_Provided information_
-=-=-

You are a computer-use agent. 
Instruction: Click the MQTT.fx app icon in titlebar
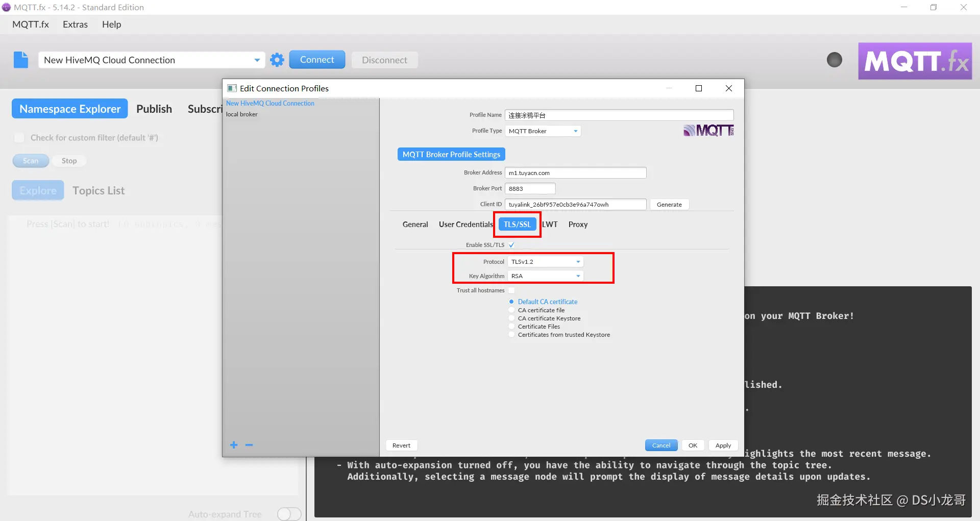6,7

-=-=-

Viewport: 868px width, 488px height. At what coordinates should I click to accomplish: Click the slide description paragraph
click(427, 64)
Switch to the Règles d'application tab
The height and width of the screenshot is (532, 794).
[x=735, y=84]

-=-=-

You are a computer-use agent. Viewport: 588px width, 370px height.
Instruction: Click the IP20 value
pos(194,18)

-=-=-

_Directions for this task_
Which lines of the records hold the string "agent"? Copy each one.

_Task answer_
You are a computer-use agent. 
You are a computer-use agent. Viewport: 588px width, 370px height.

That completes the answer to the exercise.